Why on earth would we want to kill them?
Watch them

They are fascinating creatures 

Aldra


----------



## Drew (May 30, 2005)

Hi Aldra, 

I can't find anything in my post that refers to killing them.

I have sat and watched the little critters for hours, they are wonderful little creatures.

Drew


----------



## greygit (Apr 15, 2007)

aldra said:


> Just leave them alive
> 
> To get on with their lives
> 
> ...


 *I agree, as long as they don't start invading the interior of the house, if they do, then its war. :rightfighter6:*


----------



## Geriatricbackpacker (Aug 21, 2012)

Not so much fun when they get into your van though. A couple of years ago we had to leave the van parked up on a piece of waste ground as we were visiting a villa. Didn't notice that the little blighters had invaded the van and were everywhere. Took ages to get rid of them (sorry Sandra ). 
This year it seemed like Spain had been overrun with them and virtually everywhere we parked there were nests of them all marching around, mind you I think I might have become a bit paranoid!
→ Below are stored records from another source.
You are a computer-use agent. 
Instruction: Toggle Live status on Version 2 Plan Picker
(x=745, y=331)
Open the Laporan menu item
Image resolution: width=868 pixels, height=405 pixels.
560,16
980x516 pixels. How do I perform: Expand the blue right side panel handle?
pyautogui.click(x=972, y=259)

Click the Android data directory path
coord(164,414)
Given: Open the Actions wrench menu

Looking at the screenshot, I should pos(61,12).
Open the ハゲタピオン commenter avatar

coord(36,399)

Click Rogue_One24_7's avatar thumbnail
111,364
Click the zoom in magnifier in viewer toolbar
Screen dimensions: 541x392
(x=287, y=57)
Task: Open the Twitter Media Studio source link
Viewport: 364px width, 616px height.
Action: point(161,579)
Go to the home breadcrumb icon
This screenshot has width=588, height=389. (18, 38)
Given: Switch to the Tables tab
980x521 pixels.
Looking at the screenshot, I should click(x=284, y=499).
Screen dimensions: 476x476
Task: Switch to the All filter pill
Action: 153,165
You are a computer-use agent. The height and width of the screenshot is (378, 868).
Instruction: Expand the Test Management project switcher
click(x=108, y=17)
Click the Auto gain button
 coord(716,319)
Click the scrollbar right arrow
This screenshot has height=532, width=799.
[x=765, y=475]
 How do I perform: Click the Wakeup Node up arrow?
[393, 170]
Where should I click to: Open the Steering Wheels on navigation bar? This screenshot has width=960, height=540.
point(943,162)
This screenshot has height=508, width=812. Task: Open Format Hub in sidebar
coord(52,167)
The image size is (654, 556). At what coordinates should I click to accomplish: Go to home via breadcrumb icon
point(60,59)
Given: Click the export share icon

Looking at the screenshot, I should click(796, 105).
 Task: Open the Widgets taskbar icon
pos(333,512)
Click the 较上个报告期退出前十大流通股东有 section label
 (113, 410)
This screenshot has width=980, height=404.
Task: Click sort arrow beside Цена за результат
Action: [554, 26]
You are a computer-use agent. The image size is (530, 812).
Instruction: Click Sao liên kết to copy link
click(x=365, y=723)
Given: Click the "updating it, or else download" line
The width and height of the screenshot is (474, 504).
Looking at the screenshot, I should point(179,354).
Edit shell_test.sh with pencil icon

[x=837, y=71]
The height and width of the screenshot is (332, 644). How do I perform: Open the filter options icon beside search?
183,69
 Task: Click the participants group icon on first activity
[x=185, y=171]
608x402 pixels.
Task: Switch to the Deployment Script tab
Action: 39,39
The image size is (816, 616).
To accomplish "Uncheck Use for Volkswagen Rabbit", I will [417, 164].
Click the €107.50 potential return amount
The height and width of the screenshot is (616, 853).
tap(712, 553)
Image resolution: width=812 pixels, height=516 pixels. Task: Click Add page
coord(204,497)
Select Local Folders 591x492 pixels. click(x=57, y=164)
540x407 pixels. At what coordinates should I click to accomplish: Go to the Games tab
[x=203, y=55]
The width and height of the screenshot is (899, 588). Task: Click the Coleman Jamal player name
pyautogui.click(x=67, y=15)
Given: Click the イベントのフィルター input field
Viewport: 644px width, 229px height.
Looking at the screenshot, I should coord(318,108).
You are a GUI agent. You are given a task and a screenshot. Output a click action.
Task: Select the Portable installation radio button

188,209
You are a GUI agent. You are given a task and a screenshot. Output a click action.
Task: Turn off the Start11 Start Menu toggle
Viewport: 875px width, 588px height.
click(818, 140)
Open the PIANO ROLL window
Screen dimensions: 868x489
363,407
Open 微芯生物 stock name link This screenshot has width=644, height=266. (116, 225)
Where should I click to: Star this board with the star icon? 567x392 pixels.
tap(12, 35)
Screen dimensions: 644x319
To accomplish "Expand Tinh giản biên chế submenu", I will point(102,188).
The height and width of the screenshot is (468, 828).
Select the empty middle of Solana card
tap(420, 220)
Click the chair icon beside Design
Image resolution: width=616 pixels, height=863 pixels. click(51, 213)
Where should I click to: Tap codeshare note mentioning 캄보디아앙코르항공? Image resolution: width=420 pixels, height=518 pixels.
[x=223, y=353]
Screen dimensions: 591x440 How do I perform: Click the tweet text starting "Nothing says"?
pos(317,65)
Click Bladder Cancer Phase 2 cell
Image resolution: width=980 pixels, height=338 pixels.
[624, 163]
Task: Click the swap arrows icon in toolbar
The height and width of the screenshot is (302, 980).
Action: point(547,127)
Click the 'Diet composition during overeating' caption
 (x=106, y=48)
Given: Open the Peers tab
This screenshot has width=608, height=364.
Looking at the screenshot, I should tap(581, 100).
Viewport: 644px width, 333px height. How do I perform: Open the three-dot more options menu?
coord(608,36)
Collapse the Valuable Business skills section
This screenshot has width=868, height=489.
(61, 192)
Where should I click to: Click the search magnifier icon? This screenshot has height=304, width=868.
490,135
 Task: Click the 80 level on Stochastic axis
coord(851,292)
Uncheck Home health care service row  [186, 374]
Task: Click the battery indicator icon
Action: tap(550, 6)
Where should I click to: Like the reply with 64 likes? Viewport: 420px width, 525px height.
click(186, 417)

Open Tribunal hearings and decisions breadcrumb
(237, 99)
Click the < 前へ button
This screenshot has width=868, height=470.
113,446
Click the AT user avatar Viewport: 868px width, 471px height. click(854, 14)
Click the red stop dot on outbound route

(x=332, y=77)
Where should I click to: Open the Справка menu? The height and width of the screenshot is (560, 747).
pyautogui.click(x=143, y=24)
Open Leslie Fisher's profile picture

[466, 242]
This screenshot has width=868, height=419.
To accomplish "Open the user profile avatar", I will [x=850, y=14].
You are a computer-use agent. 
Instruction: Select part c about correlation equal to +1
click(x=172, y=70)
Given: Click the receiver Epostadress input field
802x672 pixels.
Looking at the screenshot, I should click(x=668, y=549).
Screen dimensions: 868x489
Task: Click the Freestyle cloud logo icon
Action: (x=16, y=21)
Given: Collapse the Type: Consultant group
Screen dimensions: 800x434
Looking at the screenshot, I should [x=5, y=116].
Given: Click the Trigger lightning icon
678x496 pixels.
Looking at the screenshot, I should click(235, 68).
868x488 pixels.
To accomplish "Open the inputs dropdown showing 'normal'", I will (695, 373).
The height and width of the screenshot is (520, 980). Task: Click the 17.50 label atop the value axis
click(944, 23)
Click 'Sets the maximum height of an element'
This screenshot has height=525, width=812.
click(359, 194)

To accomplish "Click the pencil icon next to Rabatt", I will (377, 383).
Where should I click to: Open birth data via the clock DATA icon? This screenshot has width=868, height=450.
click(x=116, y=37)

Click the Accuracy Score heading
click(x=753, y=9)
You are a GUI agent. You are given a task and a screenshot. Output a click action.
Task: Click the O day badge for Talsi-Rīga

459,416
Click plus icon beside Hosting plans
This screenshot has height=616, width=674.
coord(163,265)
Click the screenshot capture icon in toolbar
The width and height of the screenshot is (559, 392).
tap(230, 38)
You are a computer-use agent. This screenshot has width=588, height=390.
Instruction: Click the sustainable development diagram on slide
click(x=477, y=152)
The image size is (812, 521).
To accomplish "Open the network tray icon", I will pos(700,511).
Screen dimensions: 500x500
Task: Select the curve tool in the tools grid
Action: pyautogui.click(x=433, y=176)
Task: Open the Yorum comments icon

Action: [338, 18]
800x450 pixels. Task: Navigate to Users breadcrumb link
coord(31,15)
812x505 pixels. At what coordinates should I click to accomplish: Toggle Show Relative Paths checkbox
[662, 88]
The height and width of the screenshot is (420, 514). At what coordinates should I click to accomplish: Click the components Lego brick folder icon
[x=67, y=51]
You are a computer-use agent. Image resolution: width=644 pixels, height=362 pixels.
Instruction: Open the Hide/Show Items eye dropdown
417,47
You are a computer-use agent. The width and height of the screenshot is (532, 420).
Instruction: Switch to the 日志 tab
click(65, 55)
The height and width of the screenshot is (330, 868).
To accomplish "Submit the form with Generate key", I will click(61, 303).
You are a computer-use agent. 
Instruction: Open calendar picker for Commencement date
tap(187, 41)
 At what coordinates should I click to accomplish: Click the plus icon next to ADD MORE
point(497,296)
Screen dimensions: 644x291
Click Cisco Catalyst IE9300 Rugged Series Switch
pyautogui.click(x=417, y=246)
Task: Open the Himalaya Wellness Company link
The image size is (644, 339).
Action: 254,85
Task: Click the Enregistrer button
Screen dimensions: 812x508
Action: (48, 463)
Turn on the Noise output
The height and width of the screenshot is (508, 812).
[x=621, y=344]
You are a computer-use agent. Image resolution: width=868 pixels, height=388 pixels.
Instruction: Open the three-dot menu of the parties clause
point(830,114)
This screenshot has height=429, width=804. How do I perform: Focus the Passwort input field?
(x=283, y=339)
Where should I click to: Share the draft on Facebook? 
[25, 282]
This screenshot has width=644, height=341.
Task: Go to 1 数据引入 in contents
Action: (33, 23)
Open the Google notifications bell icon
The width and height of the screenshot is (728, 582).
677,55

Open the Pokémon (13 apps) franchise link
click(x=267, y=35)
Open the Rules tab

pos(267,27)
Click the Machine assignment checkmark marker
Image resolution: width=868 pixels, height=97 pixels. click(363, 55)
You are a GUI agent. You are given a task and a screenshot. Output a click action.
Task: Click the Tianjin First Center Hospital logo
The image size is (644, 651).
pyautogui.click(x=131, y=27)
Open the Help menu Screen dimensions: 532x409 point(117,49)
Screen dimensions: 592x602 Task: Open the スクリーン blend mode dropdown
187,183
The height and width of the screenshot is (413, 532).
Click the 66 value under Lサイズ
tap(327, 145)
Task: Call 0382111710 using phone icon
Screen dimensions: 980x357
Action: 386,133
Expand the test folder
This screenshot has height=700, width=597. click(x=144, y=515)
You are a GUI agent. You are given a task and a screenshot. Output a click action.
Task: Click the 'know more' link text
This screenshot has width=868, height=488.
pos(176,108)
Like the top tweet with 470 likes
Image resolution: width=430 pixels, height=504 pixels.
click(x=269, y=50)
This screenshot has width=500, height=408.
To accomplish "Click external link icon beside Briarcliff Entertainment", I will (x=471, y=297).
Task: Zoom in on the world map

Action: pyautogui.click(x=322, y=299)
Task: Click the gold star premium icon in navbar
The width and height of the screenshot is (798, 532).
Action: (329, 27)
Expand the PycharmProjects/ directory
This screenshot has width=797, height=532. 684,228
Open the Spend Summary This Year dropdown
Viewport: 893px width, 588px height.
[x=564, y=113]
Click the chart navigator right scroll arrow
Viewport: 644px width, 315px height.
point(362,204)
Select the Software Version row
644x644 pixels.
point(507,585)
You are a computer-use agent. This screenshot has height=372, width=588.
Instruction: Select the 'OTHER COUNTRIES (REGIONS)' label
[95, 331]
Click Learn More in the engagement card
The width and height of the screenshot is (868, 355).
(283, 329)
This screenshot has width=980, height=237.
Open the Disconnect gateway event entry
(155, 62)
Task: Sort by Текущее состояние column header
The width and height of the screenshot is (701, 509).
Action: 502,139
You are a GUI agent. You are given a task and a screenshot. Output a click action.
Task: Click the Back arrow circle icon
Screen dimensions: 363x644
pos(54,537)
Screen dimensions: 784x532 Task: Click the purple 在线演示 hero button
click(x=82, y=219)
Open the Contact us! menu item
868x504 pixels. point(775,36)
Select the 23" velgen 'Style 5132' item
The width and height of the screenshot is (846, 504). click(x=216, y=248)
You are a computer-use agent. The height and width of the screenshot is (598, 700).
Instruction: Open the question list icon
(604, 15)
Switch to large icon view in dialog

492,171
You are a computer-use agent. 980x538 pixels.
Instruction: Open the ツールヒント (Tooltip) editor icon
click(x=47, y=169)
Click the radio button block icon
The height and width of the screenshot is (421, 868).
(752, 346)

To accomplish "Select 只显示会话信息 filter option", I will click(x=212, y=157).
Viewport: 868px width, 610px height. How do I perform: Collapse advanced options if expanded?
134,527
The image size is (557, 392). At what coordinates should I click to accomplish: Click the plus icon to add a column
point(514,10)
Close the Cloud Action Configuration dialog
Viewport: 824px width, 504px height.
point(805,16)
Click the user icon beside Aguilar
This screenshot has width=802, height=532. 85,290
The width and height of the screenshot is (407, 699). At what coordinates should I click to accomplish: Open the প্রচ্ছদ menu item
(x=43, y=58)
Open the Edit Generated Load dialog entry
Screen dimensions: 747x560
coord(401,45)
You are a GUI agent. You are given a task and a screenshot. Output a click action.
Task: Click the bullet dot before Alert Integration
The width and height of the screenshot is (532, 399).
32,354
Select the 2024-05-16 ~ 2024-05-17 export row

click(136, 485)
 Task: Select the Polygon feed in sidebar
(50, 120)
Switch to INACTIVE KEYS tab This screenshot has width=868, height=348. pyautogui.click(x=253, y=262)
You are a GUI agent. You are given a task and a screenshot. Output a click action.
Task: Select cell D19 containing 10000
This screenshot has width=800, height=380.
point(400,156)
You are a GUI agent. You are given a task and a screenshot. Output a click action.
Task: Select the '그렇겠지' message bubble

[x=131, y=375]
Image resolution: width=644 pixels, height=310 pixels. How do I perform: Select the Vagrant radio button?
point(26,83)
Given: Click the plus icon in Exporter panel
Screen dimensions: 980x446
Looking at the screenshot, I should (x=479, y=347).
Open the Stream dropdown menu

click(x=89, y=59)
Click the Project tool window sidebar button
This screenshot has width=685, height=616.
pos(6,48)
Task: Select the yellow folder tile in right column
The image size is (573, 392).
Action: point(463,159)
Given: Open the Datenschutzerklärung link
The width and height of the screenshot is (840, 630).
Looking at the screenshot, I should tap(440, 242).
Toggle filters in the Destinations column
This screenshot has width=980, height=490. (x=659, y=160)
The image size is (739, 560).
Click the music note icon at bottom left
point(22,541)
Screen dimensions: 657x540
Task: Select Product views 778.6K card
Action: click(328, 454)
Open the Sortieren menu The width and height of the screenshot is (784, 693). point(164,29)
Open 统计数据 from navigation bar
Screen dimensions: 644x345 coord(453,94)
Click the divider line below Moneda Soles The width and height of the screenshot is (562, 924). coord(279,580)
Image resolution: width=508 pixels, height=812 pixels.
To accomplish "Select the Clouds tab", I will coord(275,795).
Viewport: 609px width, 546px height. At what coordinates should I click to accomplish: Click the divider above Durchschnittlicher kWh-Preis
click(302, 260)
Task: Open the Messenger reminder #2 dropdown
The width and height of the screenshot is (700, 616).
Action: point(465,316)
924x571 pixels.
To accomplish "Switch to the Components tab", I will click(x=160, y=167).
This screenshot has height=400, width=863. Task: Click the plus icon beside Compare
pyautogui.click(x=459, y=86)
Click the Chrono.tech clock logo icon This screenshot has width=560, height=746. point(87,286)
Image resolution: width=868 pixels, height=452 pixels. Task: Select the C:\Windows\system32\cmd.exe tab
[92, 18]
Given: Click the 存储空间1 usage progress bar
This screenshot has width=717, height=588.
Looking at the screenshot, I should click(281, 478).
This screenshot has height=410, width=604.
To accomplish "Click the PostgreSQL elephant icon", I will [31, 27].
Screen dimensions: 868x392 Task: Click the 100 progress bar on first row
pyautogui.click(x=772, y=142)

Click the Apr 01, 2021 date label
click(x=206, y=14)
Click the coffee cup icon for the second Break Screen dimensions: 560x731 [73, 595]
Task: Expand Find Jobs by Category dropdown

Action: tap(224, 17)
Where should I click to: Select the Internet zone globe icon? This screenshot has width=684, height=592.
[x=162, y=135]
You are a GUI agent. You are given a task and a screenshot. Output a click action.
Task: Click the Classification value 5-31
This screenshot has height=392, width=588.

Agree that they are fascinating to watch, there are a load that clean up our veranda where we stay in India. Industrious and organised, they drag the dead bugs away by cutting them into manageable portions and cart the bits up the wall to the apartment next to us. Watching them dispose of a cockroach takes forever but nothing gets left. I keep warning Mrs GB not to fall asleep when sunbathing or she'll end up being a goner!


----------



## tugboat (Sep 14, 2013)

Just leave an old pair of pants outside, they'll automatically put the dead'uns in there. Everything is your pants is dead anyway............allegedly!


----------